PASSAGE GIVEN |

Juan Fernando Quintero Paniagua (born 18 January 1993) is a Colombian professional footballer who plays as an attacking midfielder for Atlético Junior and the Colombia national team. 

He has been mentioned among the more coveted young players in European football by The Times of London. At the age of 19, Quintero already started to receive praise for his impressive performances during his time in Italy. During his time of the 2013 South American Youth Championship, he has been recognized as not only one of the most promising youth aspects from only South America, but the world.

Quintero has represented Colombia since he was 19, making his official debut in 2012 against Cameroon. At the 2013 South American Youth Championships, he led Colombia to their third title while voted as the tournament's MVP for contributing more than any other player for his respective nation. He also took part in the 2013 FIFA U-20 World Cup in Turkey where he gained more praise for his talents after creating a huge impact in the tournament. Quintero went on to represent Colombia in the 2014 FIFA World Cup in Brazil, where he scored his first world cup goal against Côte d'Ivoire in a group stage match on 19 June 2014. In the 2018 FIFA World Cup he scored against Japan, becoming the first Colombian to score in two FIFA World Cup competitions.

His overall size and style of play as well as his left-foot has led him to be compared to Lionel Messi.

Club career

Envigado
Born in Medellín, Colombia, he joined the youth squad for Envigado after an impressive performance during a youth tournament that took place in Medellin.

Atlético Nacional
Quintero joined the ranks of Atlético Nacional during 2011.

Loan to Pescara
He then joined the ranks of Serie A Pescara months after joining Nacional, wasting no time in impressing European scouts.

It was reported in early 2013 that Inter Milan and Udinese have confirmed their bidding interest. Although Udinese is the only club to have made an official bid.

In early April 2013, it was reported that Quintero suffered an injury and would be out for a month.

In mid May 2013, Quintero posted on Twitter 'good bye and thank you' to Pescara, hinting that he was to leave in the Italian side in the summer. While Pescara claimed that he has not been 'sold', it hinted Quintero's desire to leave the club overall.

Porto
Quintero joined Porto from Pescara for €5 million, with the Italian club retaining 50% of the economic rights. Quintero signed a four-year contract with a release clause of €40 million.

Quintero made his first full debut appearance in the 2013 Emirates Cup against Napoli. He assisted Porto's first goal.

2013–14 season

Quintero's first 'official' match with Porto began with the 2013 Supertaça Cândido de Oliveira, where he came on as a sub after 76 minutes when Porto were already ahead by 3-0. Porto went on to win the match, thus giving Quintero's very first silverware not only in Europe, but in his club career.

Quintero debut in his first league match for the club against Vitoria Setubal, coming on as a sub and scoring less than a minute later. Quintero provided his first assist for the club two weeks later against P. Ferreira in a 1–0 victory. In a match against Vitória de Guimarães, Quintero drew a penalty that was successfully converted, thus granting him an assist in a 1–0 home victory. Quintero came in on the 90th minute against F.C. Arouca where he was then fouled near the box. He then converted an impressive free kick goal, seconds after only coming in.

In late October, Quintero suffered a hamstring injury, expecting to be out for a month.

DATA |
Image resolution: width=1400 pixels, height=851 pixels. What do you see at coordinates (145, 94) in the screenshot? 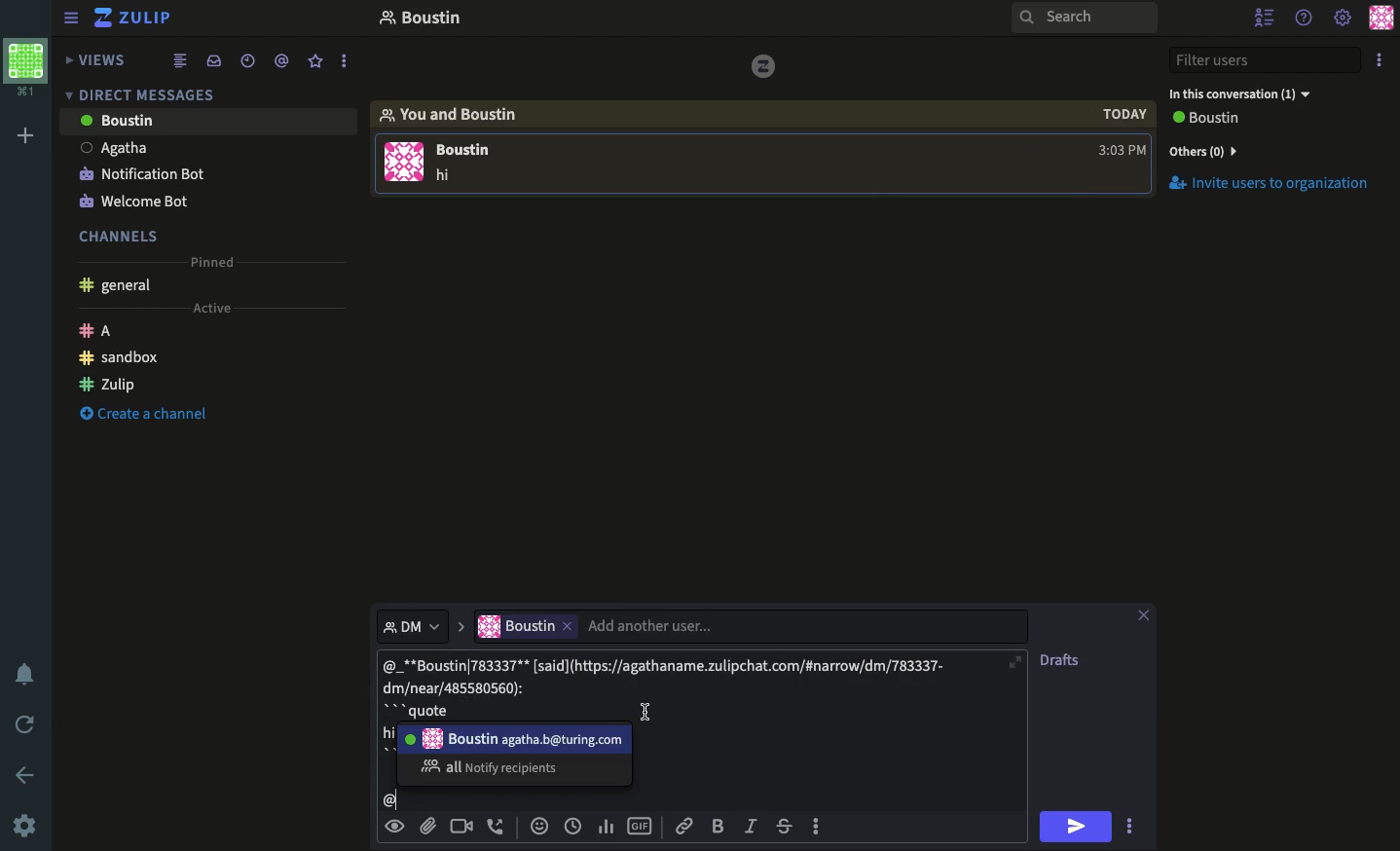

--

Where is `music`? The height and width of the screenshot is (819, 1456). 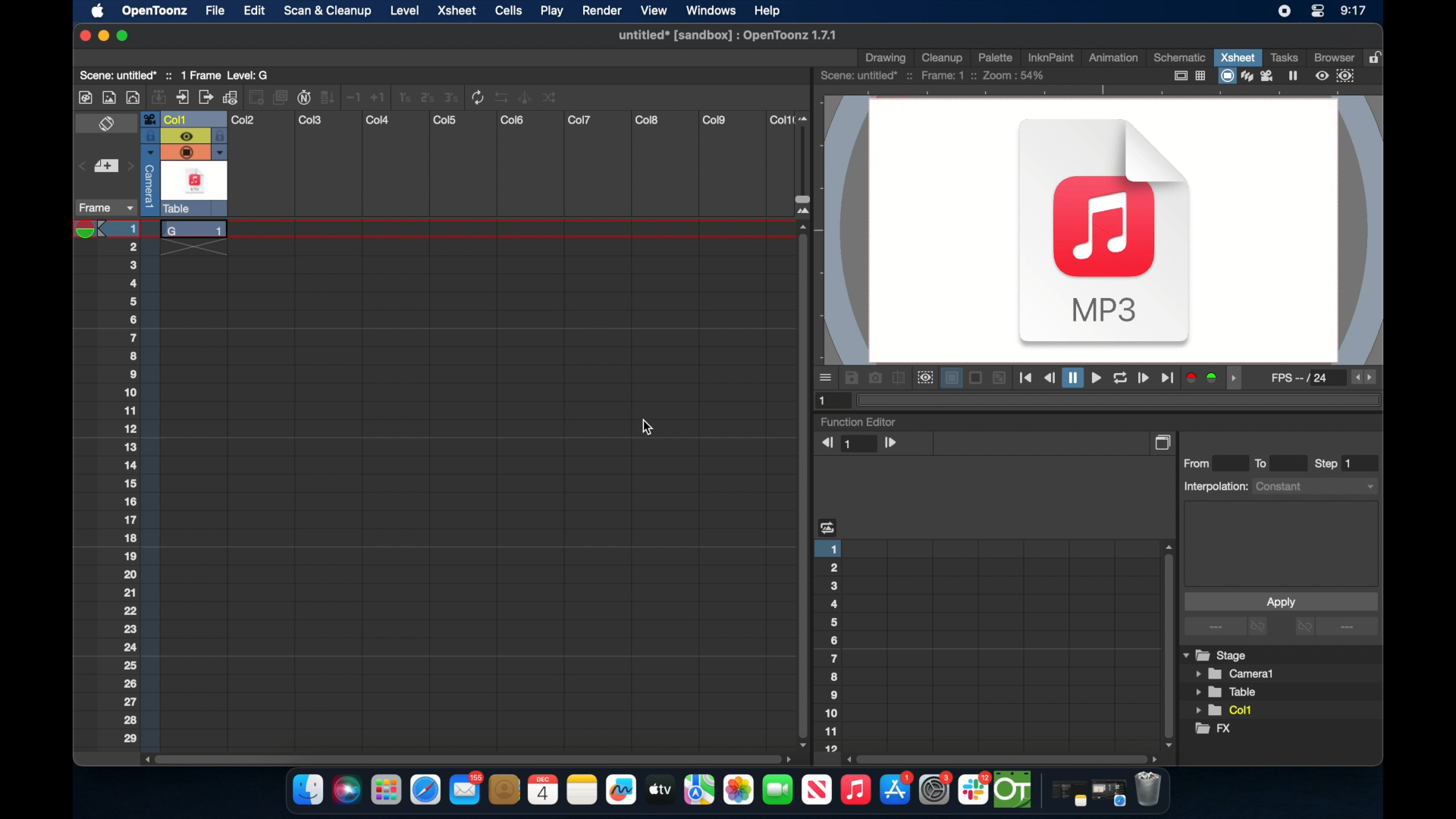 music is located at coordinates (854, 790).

SHORT TASK | Extend the article on Juan Fernando Quintero, picking up right after its final sentence about the late-October hamstring injury. The data above is separate material and has no connection to the article on Juan Fernando Quintero.

EXERCISE RESPONSE |
Following his return in December, Quintero requested to play with the B-squad in order to keep his fitness up if he's not to get guarantee minutes with the A-squad.

After a long period of matches spent solely on the bench, or coming on as a late substitute during Paulo Fonseca's time as manager, averaging around 20 minutes per game in the league, Quintero found his way back into the team under new manager Luís Castro. Quintero's next significant performance was against Napoli in the Europa League, where he came close to scoring his first goal in European competition, when a Napoli defender's clearance rebounded off his leg and hit the post.

Quintero scored his third goal of the season against Belenenses, coming on as a half time substitute and setting up several opportunities for teammate and fellow countryman Jackson Martínez, but eventually it would be Quintero who decided the game with the only goal in a 1–0 victory. Teammate Líca provided a low cross which was parried out by Belenenses goalkeeper Matt Jones, and Quintero came in for the rebound, driving a low shot underneath Matt Jones and in the back of the net.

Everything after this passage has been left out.